## Assignment
The entries are to be given back verbatim; no picture is to be copied.
** Records for this task follows **
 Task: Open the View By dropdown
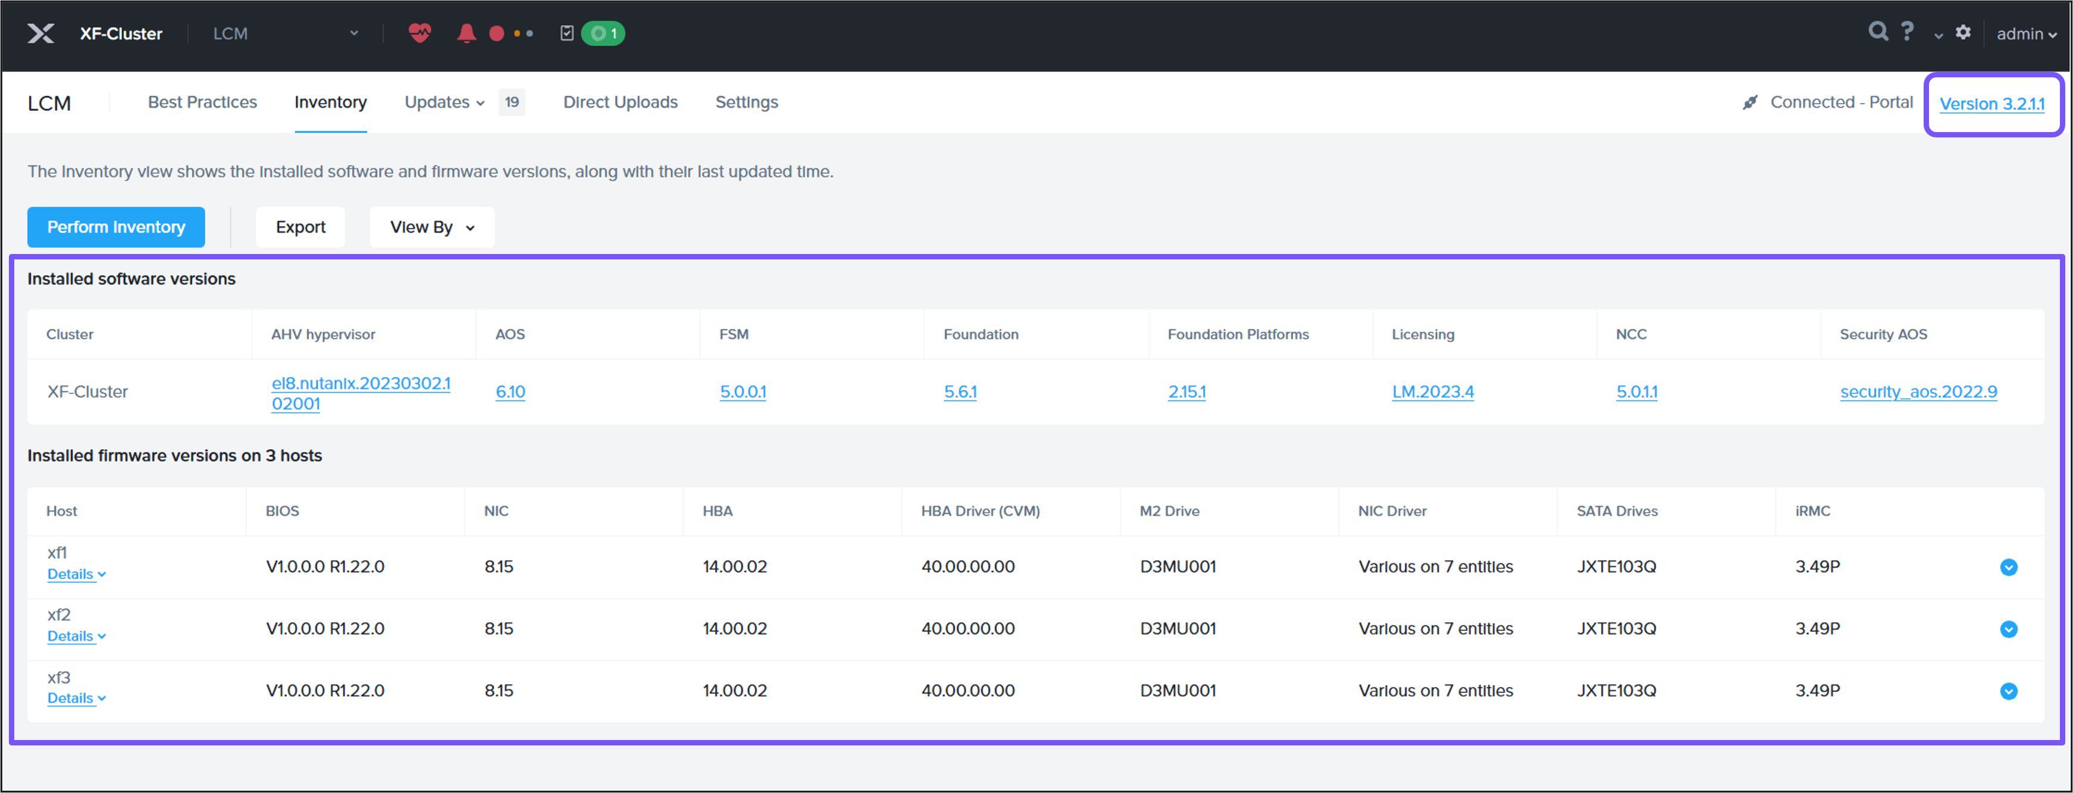431,228
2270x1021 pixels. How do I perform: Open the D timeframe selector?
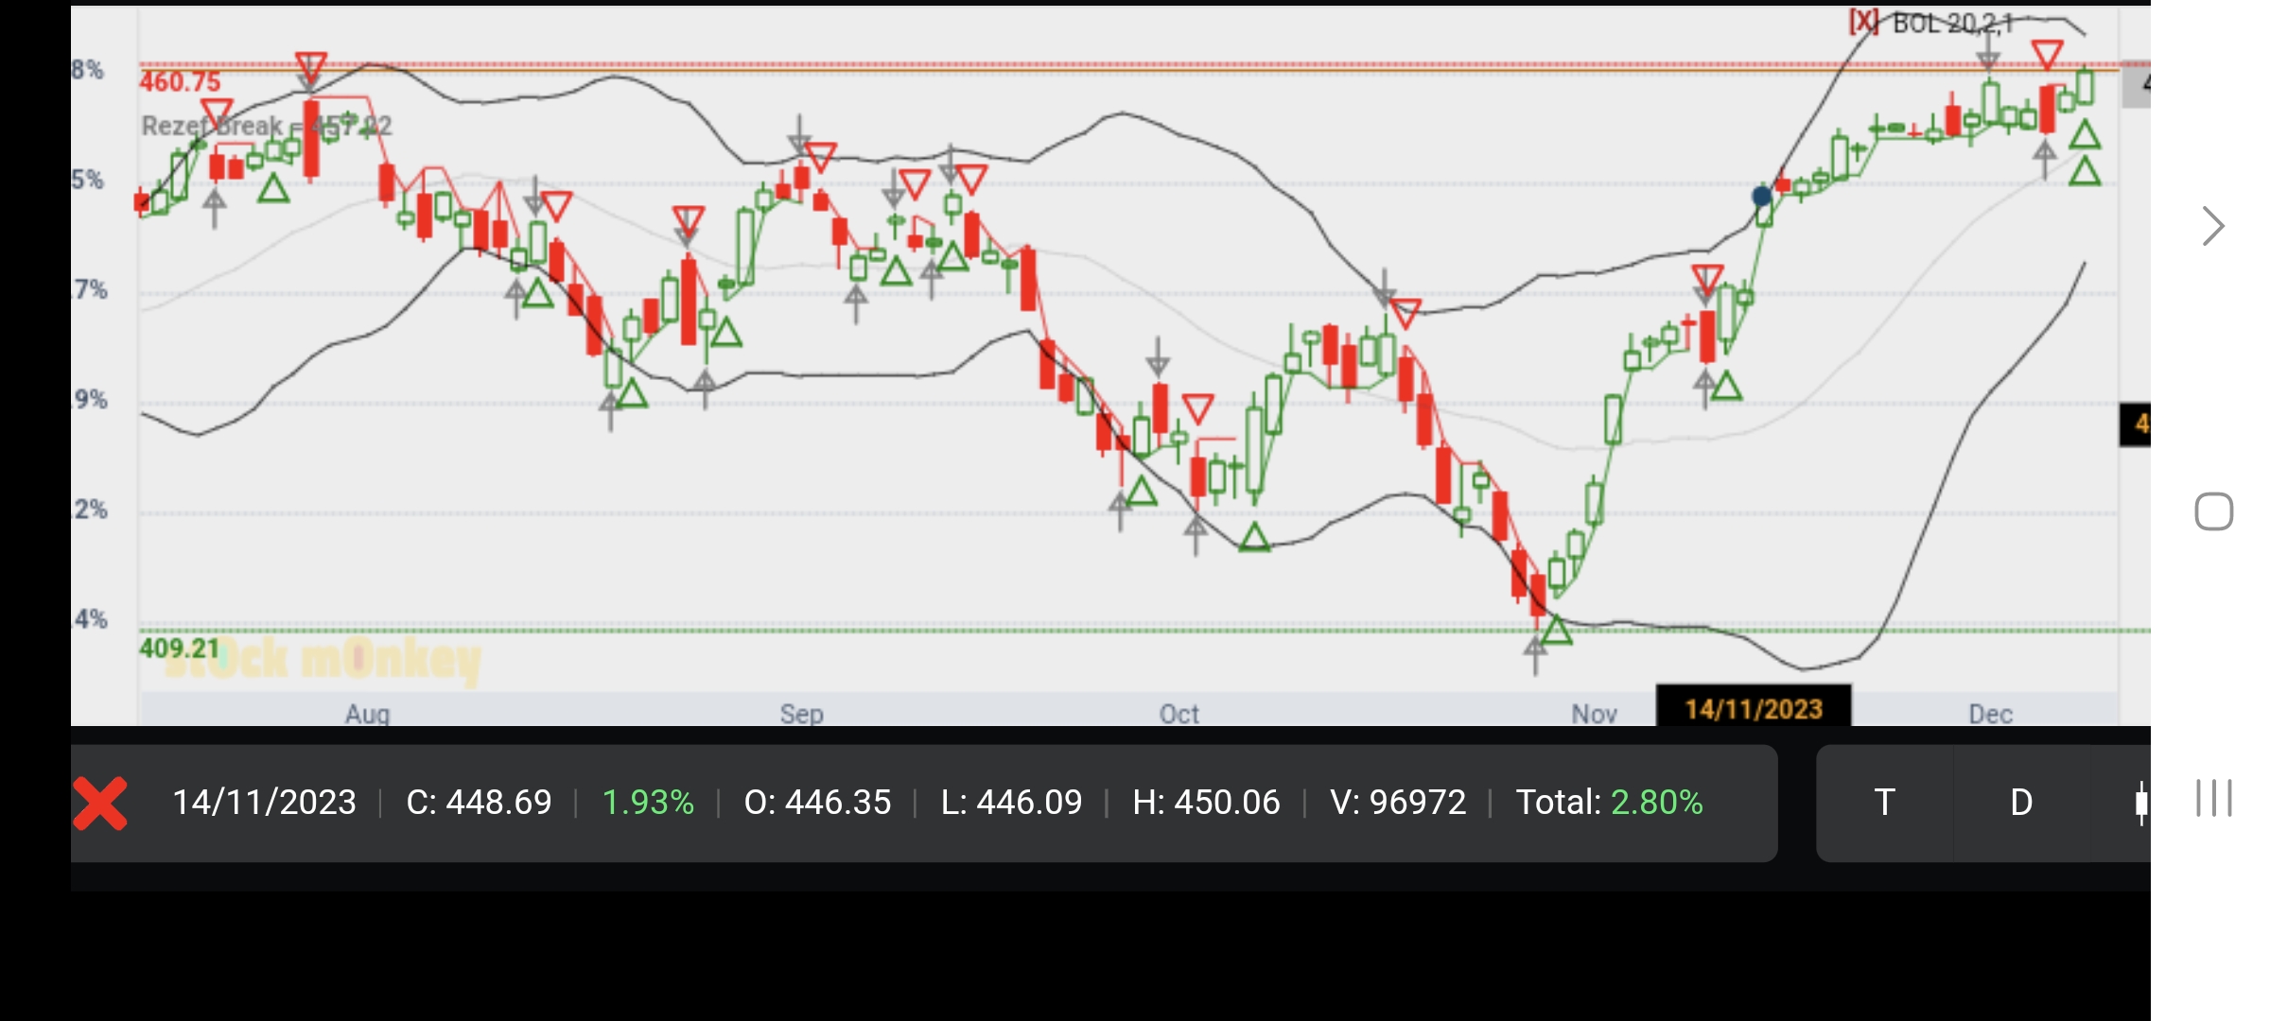click(2021, 803)
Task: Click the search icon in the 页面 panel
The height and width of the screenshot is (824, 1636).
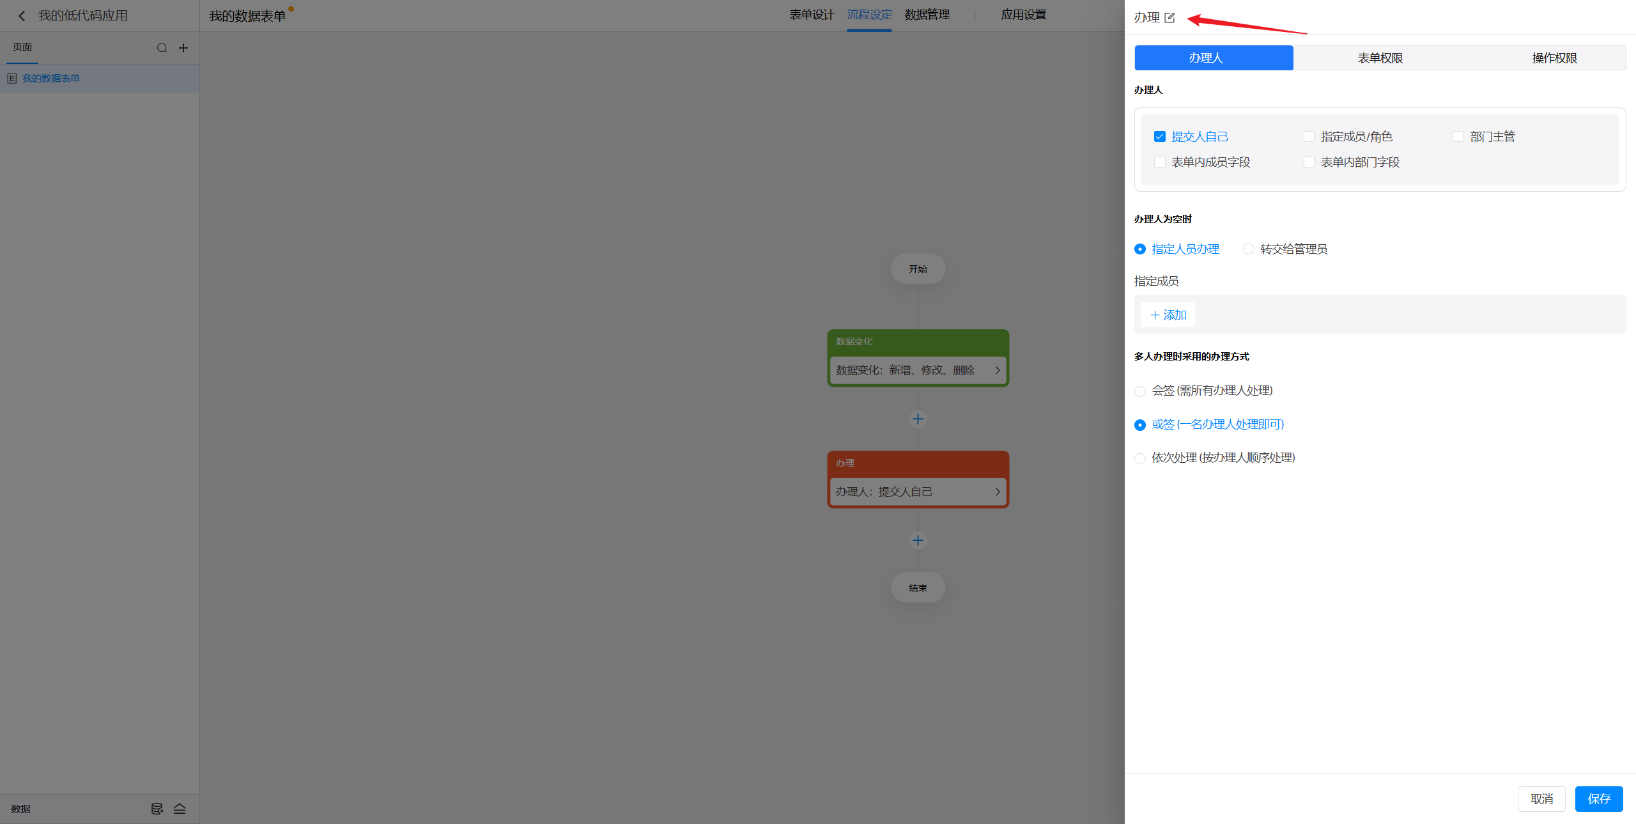Action: coord(162,48)
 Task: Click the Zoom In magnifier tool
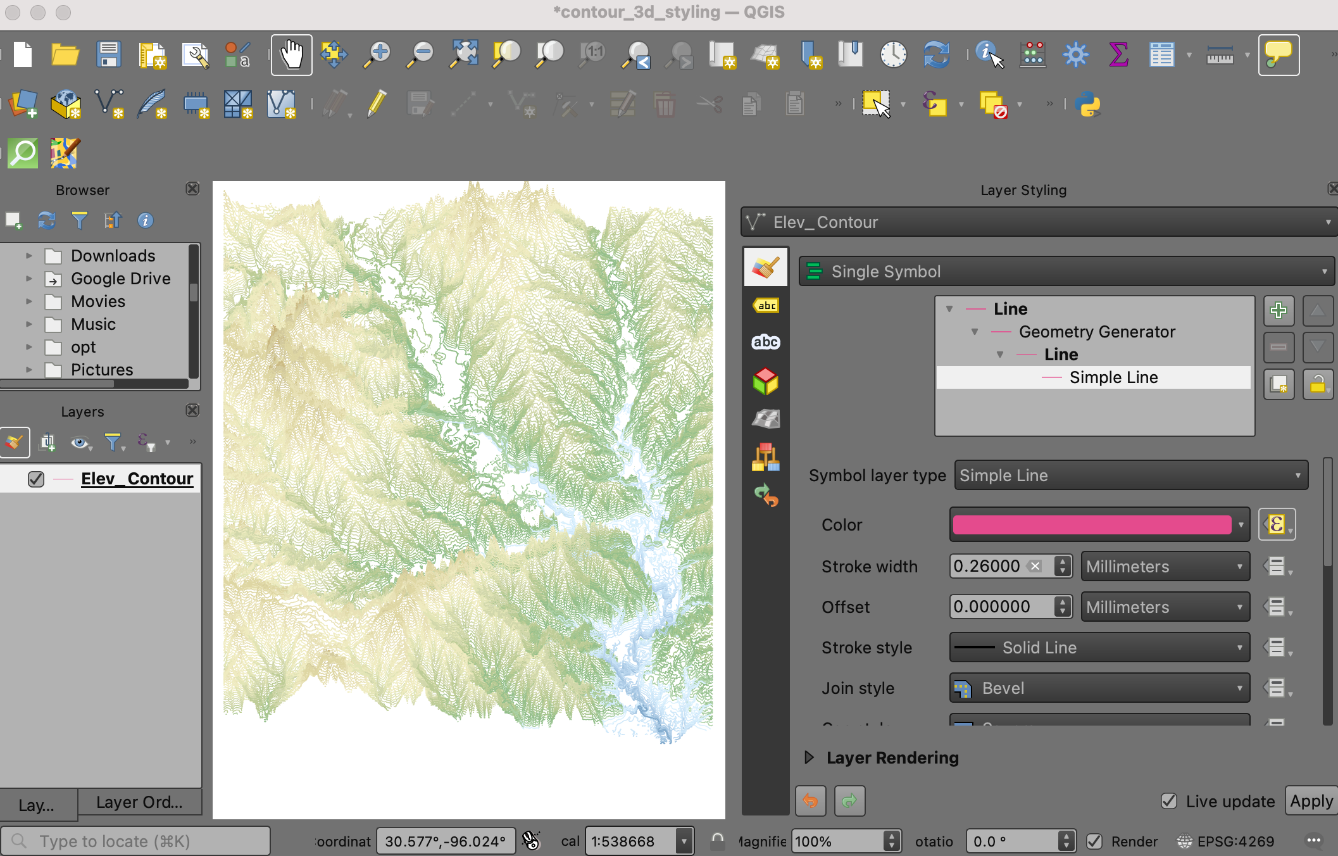(x=378, y=54)
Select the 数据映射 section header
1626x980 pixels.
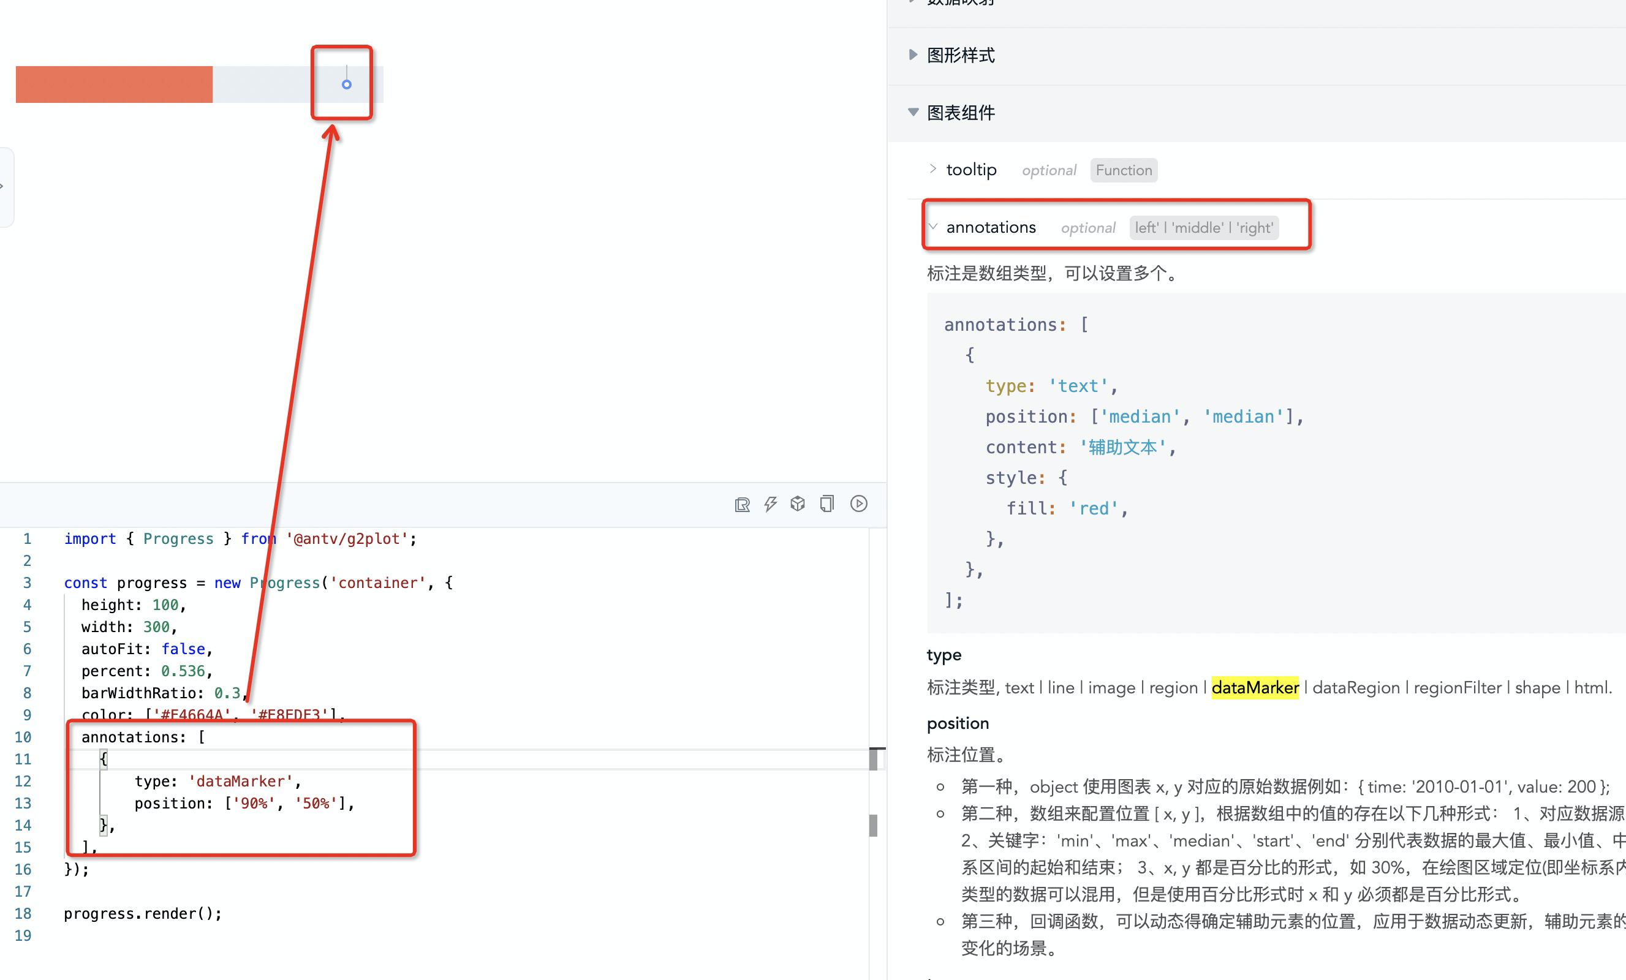tap(960, 4)
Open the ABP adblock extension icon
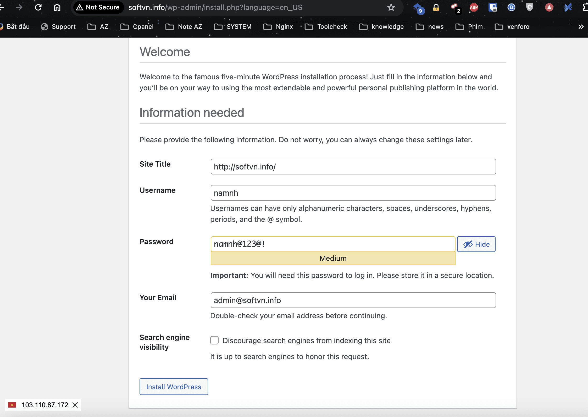The height and width of the screenshot is (417, 588). 474,7
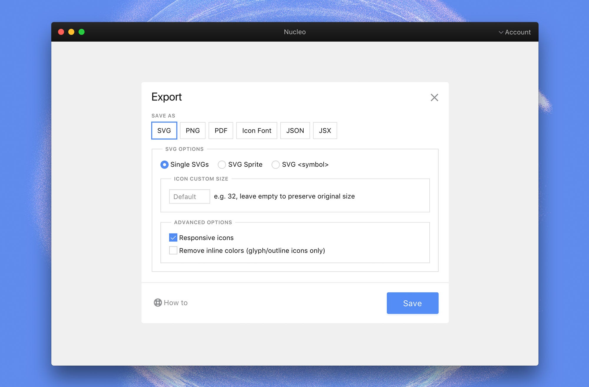Viewport: 589px width, 387px height.
Task: Choose Icon Font as save format
Action: [257, 130]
** End of Records for this task **
## Exercise solution
 Task: Open the View By dropdown
431,228
2270x1021 pixels. How do I perform: Open the D timeframe selector?
click(2021, 803)
Task: Click the search icon in the 页面 panel
The height and width of the screenshot is (824, 1636).
Action: coord(162,48)
 Task: Click the Zoom In magnifier tool
(x=378, y=54)
Select the 数据映射 section header
1626x980 pixels.
tap(960, 4)
Open the ABP adblock extension icon
The height and width of the screenshot is (417, 588). 474,7
Viewport: 589px width, 387px height.
Task: Choose Icon Font as save format
Action: [257, 130]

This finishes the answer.